§ The problem
Look below for the line containing "You are a computer-use" and the line containing "Instruction: Click source_data"; repeat exactly those two lines and all lines between them, and nothing else.

§ Dataset extract
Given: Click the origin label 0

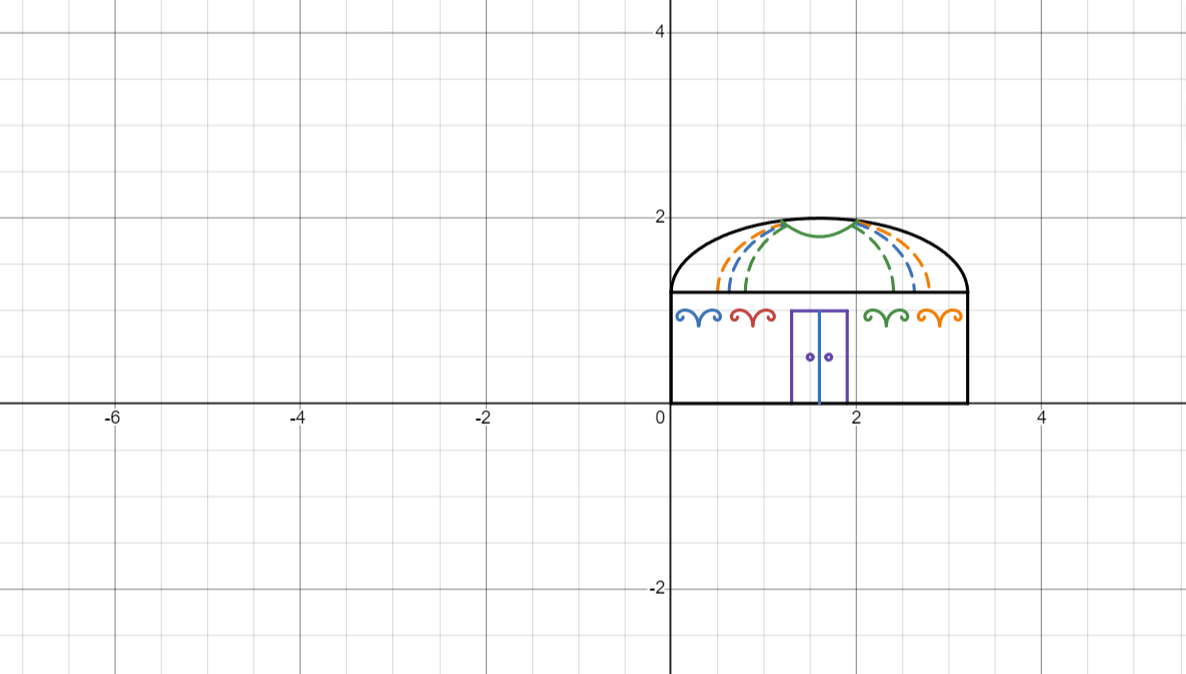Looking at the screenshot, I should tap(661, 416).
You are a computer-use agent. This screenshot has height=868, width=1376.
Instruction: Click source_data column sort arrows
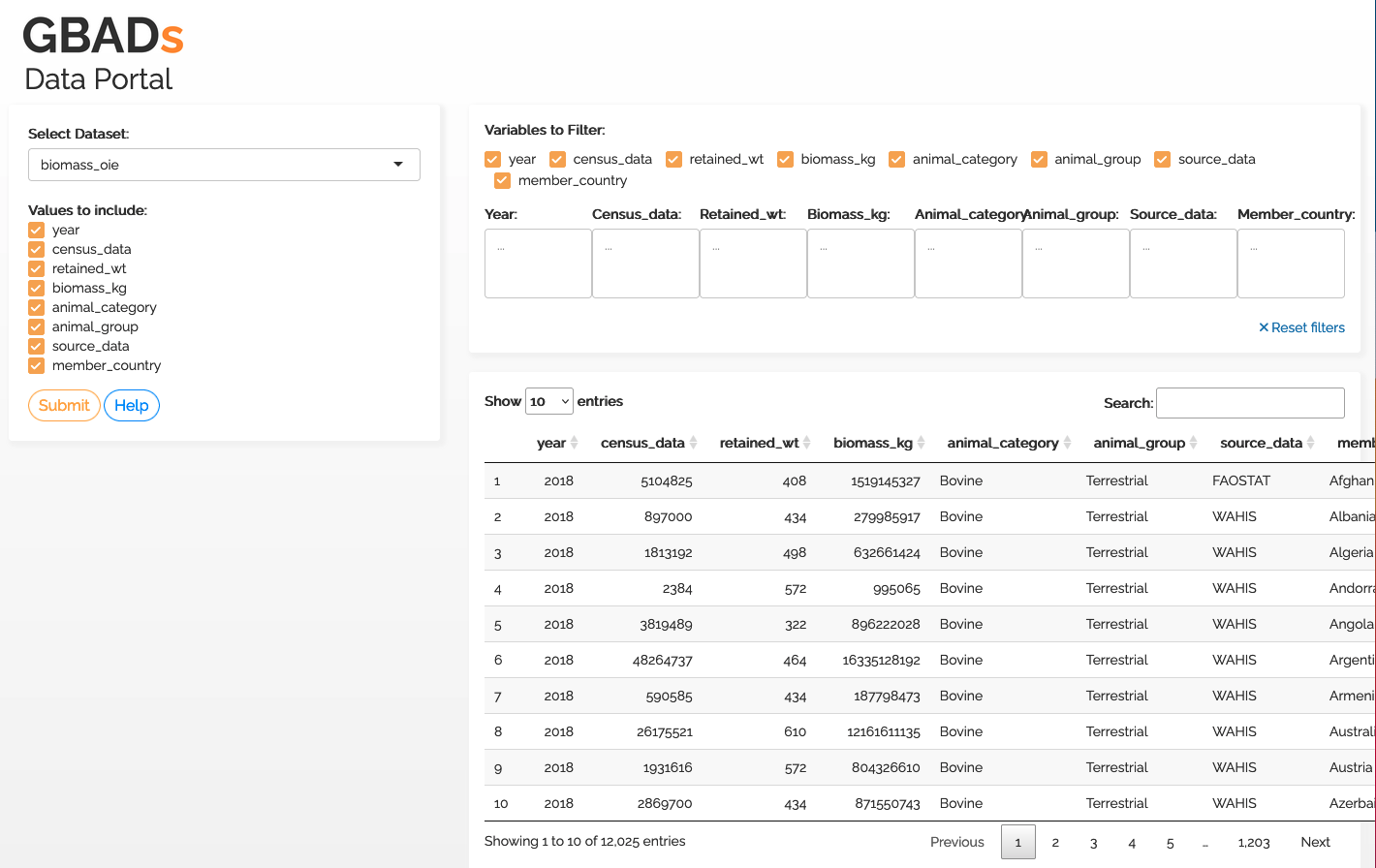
==
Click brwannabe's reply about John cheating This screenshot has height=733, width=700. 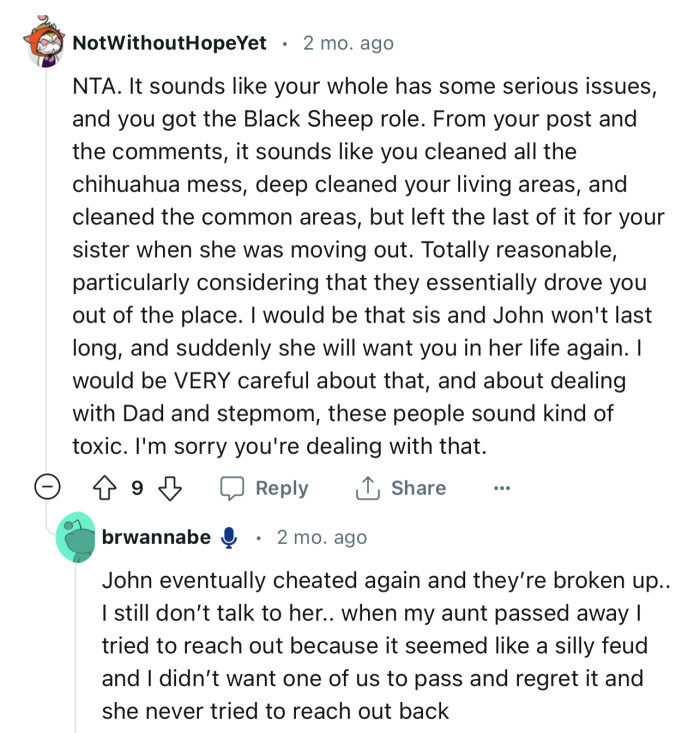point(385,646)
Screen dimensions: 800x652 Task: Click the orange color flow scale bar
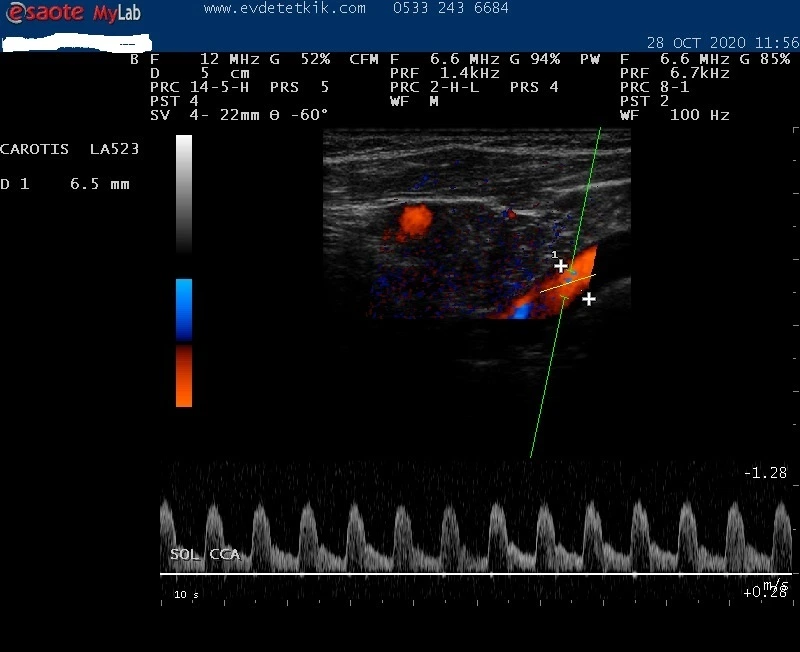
* * *
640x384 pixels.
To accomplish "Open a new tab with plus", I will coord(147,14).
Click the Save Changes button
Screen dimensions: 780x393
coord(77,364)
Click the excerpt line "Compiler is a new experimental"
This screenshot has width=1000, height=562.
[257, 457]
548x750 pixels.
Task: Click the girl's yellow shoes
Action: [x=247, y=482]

§ Answer section
You are a computer-use agent. This screenshot has height=868, width=1376.
Instruction: Click source_data column sort arrows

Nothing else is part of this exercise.